Introduction/Rationale: Plasmacytoid dendritic cells (pDC) are major interferon (IFN)-α producing-cells in response to viruses. After maturation, they stimulate T cells. We found that they cross-present antigens from HIV-1-infected CD4+ T cells to specific cytotoxic T cells. During primary HIV infection, IFNs are essential to decrease viral loads, but during chronic infection, they induce immune suppression and metabolic syndrome. Free influenza or Sars-Cov2 viruses were shown by cytometry to induce pDC diversification. Because HIV is rarely free, we stimulated pDC by HIV-1 or 2-infected H9 CD4+ T cells to assess diversification.

Methods: Human pDC were purified from buffy coats by immunomagnetic depletion and CD304+ BD AriaIII sorting, stimulated for 16h by H9 cells, tested by flow cytometry (BD LSR2), multiparametric spectral cytometry (Cytek Aurora, Omics) and single-cell RNA sequencing (scRNAseq, Chromium Next Gem-X Flex 10x Genomics, Illumina NextSeq2000, Human genome GRCh38-2024-1, R v4.05, Seurat, DGE, UMAP, GOE, pseudo-trajectory).

Results: HIV-infected CD4+ T cells induced diversification of pDC into IFN-α and IFN-λ-producing, or mature pDC with T-cell stimulatory potential (CD83), or cytotoxic cells (CD107a, target H9HIV cell apoptosis).
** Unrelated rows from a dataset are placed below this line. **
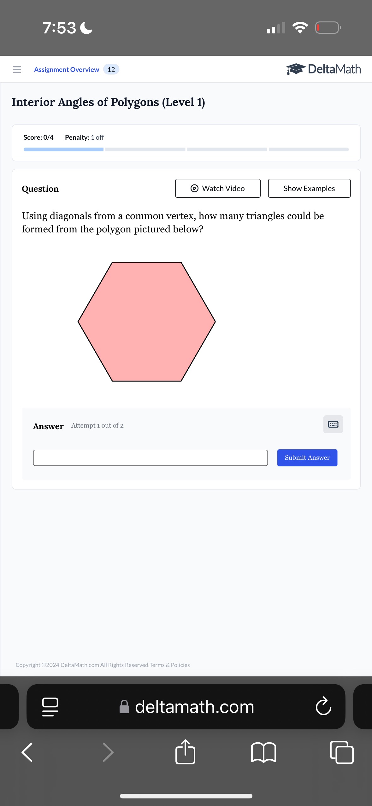Click the Show Examples button
Viewport: 372px width, 806px height.
click(309, 188)
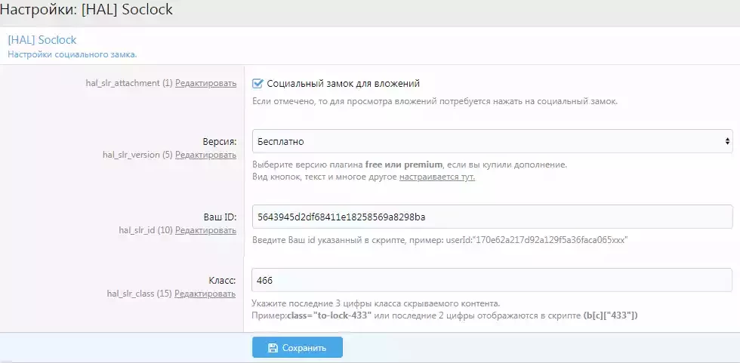Uncheck the Социальный замок для вложений checkbox
Viewport: 740px width, 363px height.
(257, 84)
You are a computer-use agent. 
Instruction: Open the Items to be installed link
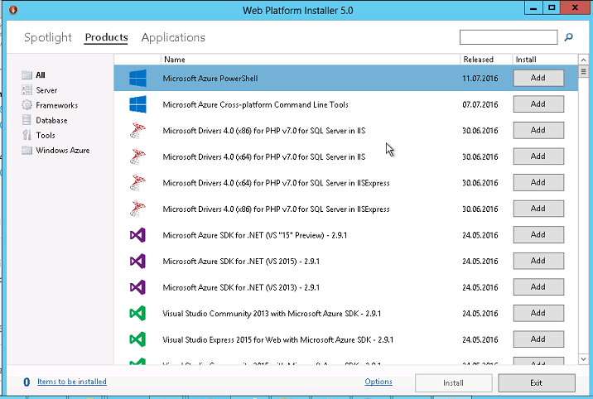71,382
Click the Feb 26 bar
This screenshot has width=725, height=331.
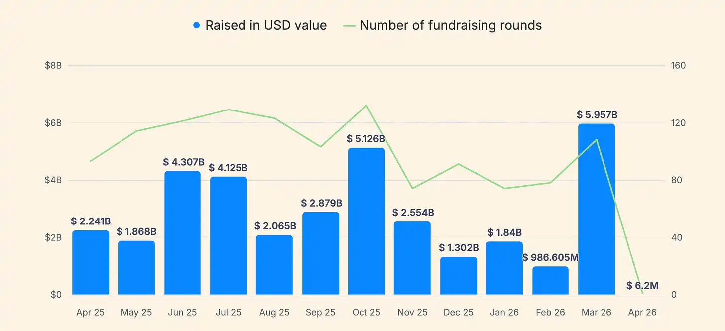550,280
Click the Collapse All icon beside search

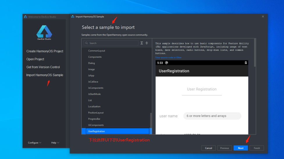click(x=147, y=43)
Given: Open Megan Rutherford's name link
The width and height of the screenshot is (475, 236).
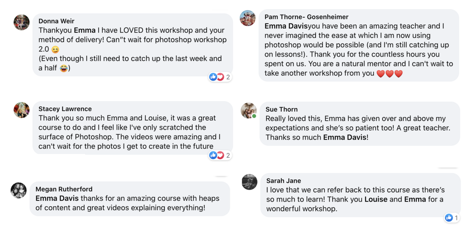Looking at the screenshot, I should click(x=64, y=189).
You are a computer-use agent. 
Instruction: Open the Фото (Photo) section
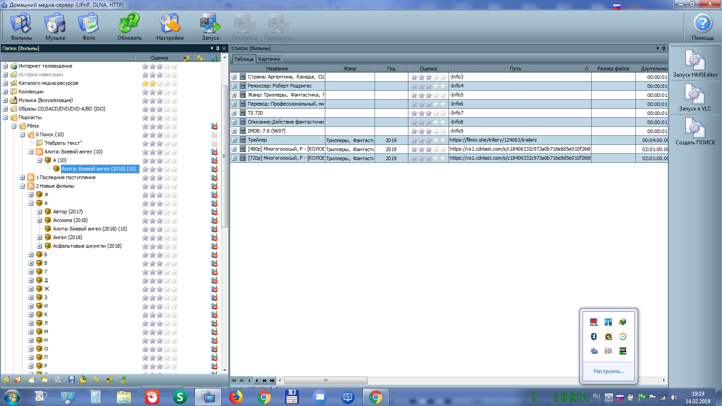(88, 26)
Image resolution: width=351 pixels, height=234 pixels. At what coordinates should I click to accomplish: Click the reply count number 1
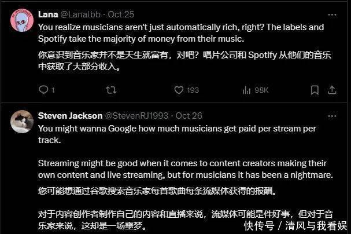pyautogui.click(x=53, y=90)
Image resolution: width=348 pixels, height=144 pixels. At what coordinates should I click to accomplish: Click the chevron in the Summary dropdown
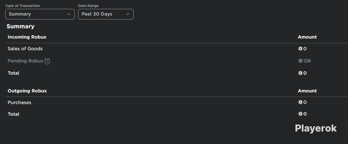pyautogui.click(x=69, y=14)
Spectral cytometry showed diversification into 10 subpopulations with different functions. scRNAseq showed that H9 cells induced pDC with TLR7/9 signaling pathway, HIV-1 or-2-infected H9 cells induced additional subpopulations with IFN-α and -λ (more with HIV-2), IFN-Stimulated Genes (more with HIV-1), cytotoxicity, T cell activation and regulation genes.

Conclusion: H9 cells induced pDC primed for viral activation, HIV-infected H9 cells induced more populations with surprisingly contrasted functions and differences between HIV-1 and 2 infections which may explain HIV-2 lower pathogenicity. Understanding pDC diversification will enable development of targeted immunotherapeutic strategies to control HIV through adequate modulation of IFN production and cytotoxic T cell responses.